═══ Document section

On Mon, Nov 16, 2015 at 10:44 AM, Zhao Lei <zhao...@cn.fujitsu.com> wrote:
> Hi, Filipe Manana
>
>> -----Original Message-----
>> From: linux-btrfs-ow...@vger.kernel.org
>> [mailto:linux-btrfs-ow...@vger.kernel.org] On Behalf Of Filipe Manana
>> Sent: Monday, November 16, 2015 6:27 PM
>> To: Zhao Lei <zhao...@cn.fujitsu.com>
>> Cc: linux-btrfs@vger.kernel.org
>> Subject: Re: [PATCH] btrfs: Continue replace when set_block_ro failed
>>
>> On Mon, Nov 16, 2015 at 10:07 AM, Zhao Lei <zhao...@cn.fujitsu.com> wrote:
>> > Hi, Filipe Manana
>> >
>> > Thanks for review.
>> >
>> >> -----Original Message-----
>> >> From: Filipe Manana [mailto:fdman...@gmail.com]
>> >> Sent: Friday, November 13, 2015 8:02 PM
>> >> To: Zhao Lei <zhao...@cn.fujitsu.com>
>> >> Cc: linux-btrfs@vger.kernel.org
>> >> Subject: Re: [PATCH] btrfs: Continue replace when set_block_ro failed
>> >>
>> >> On Fri, Nov 13, 2015 at 11:38 AM, Zhao Lei <zhao...@cn.fujitsu.com> wrote:
>> >> > xfstests/011 failed in node with small_size filesystem.
>> >> > Can be reproduced by following script:
>> >> >   DEV_LIST="/dev/vdd /dev/vde"
>> >> >   DEV_REPLACE="/dev/vdf"
>> >> >
>> >> >   do_test()
>> >> >   {
>> >> >       local mkfs_opt="$1"
>> >> >       local size="$2"

══════

▸ **Written exercise a**: Transcribe the btrfs patch email thread word for word, in full.
The two blocks of rows were drawn from different sources.

═══ Materials provided

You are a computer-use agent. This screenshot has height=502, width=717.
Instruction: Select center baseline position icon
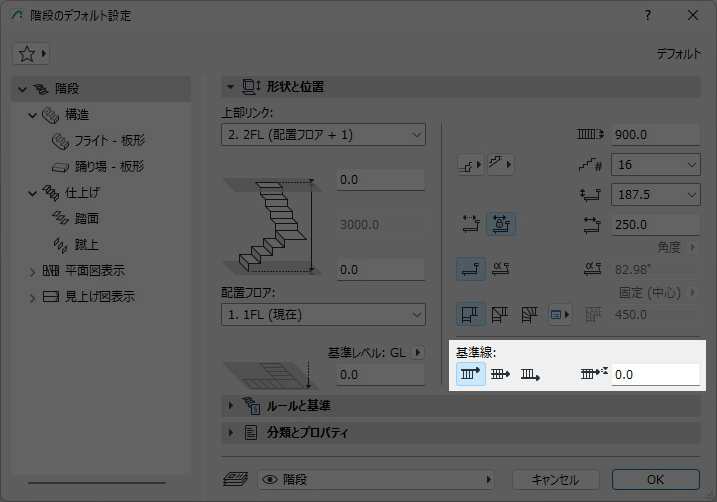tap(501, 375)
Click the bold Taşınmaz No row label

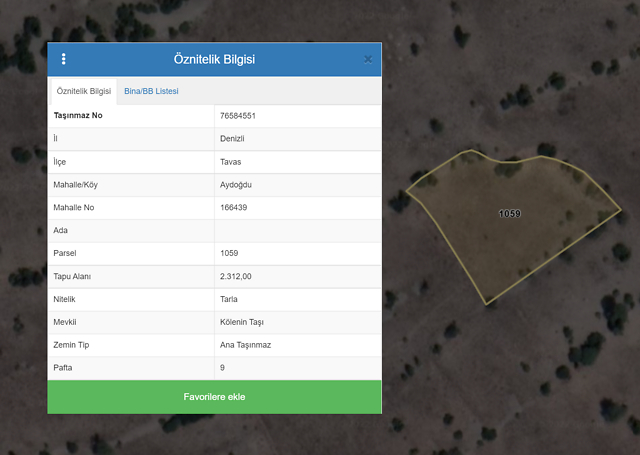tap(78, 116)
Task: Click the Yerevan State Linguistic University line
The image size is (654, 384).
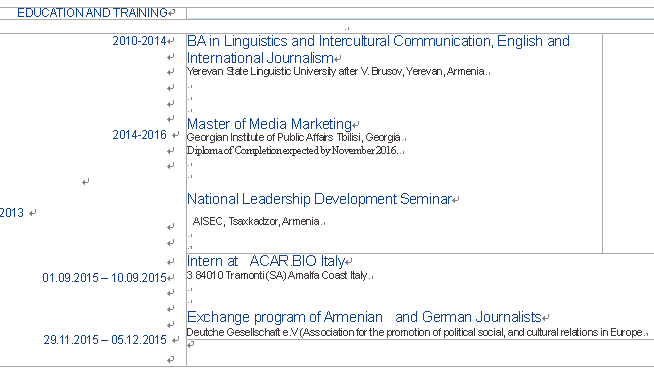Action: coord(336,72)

══════
═══ Materials provided

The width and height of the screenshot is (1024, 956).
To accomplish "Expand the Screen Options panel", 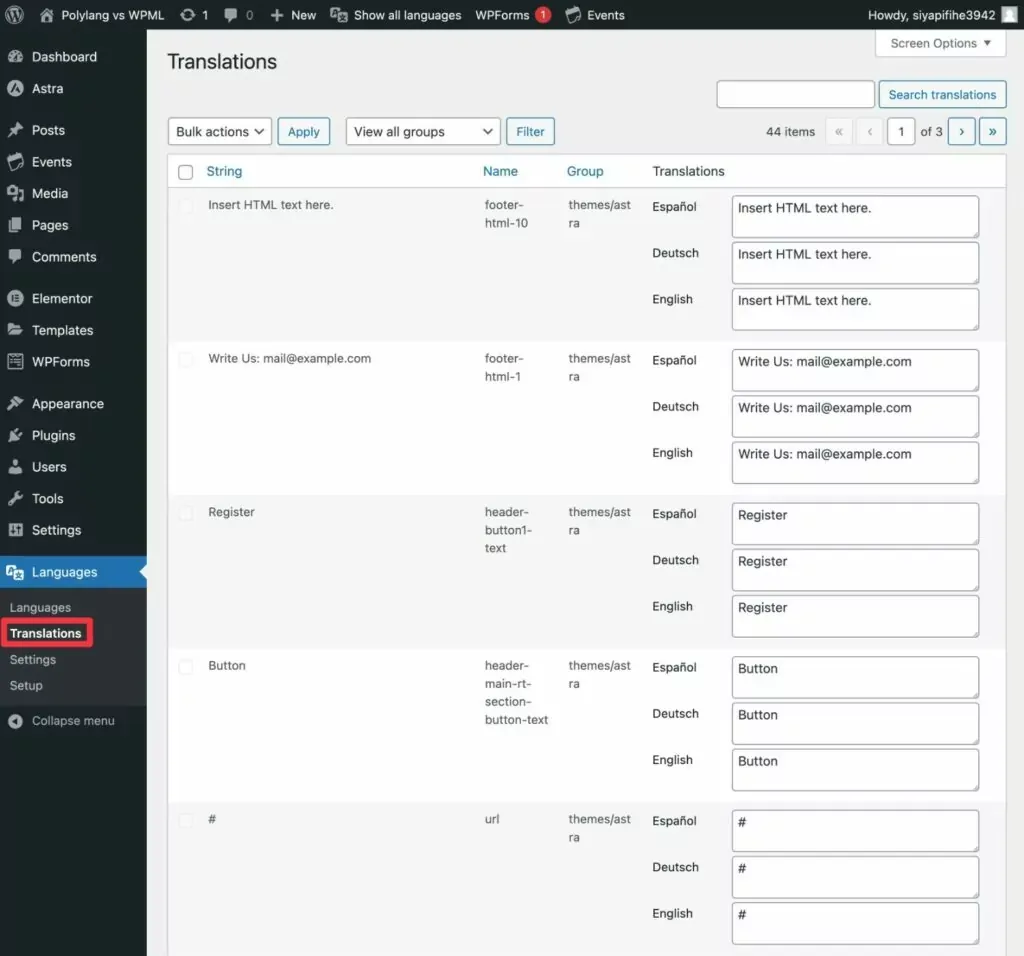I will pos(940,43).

══════

▸ **Written exercise b**: Rewrite the rows from the line with "Task: Click the" up to and including the line with "Action: coord(336,72)", requests included, and give only those lines. Multiply every coordinate in the answers by 0.7 and round to whole numbers, with halves rounded up, and leave out the pictures.

▸ **Problem solution a**:
On Mon, Nov 16, 2015 at 10:44 AM, Zhao Lei <zhao...@cn.fujitsu.com> wrote:
> Hi, Filipe Manana
>
>> -----Original Message-----
>> From: linux-btrfs-ow...@vger.kernel.org
>> [mailto:linux-btrfs-ow...@vger.kernel.org] On Behalf Of Filipe Manana
>> Sent: Monday, November 16, 2015 6:27 PM
>> To: Zhao Lei <zhao...@cn.fujitsu.com>
>> Cc: linux-btrfs@vger.kernel.org
>> Subject: Re: [PATCH] btrfs: Continue replace when set_block_ro failed
>>
>> On Mon, Nov 16, 2015 at 10:07 AM, Zhao Lei <zhao...@cn.fujitsu.com> wrote:
>> > Hi, Filipe Manana
>> >
>> > Thanks for review.
>> >
>> >> -----Original Message-----
>> >> From: Filipe Manana [mailto:fdman...@gmail.com]
>> >> Sent: Friday, November 13, 2015 8:02 PM
>> >> To: Zhao Lei <zhao...@cn.fujitsu.com>
>> >> Cc: linux-btrfs@vger.kernel.org
>> >> Subject: Re: [PATCH] btrfs: Continue replace when set_block_ro failed
>> >>
>> >> On Fri, Nov 13, 2015 at 11:38 AM, Zhao Lei <zhao...@cn.fujitsu.com> wrote:
>> >> > xfstests/011 failed in node with small_size filesystem.
>> >> > Can be reproduced by following script:
>> >> >   DEV_LIST="/dev/vdd /dev/vde"
>> >> >   DEV_REPLACE="/dev/vdf"
>> >> >
>> >> >   do_test()
>> >> >   {
>> >> >       local mkfs_opt="$1"
>> >> >       local size="$2"

▸ **Problem solution b**:
Task: Click the Yerevan State Linguistic University line
The image size is (654, 384).
Action: coord(235,50)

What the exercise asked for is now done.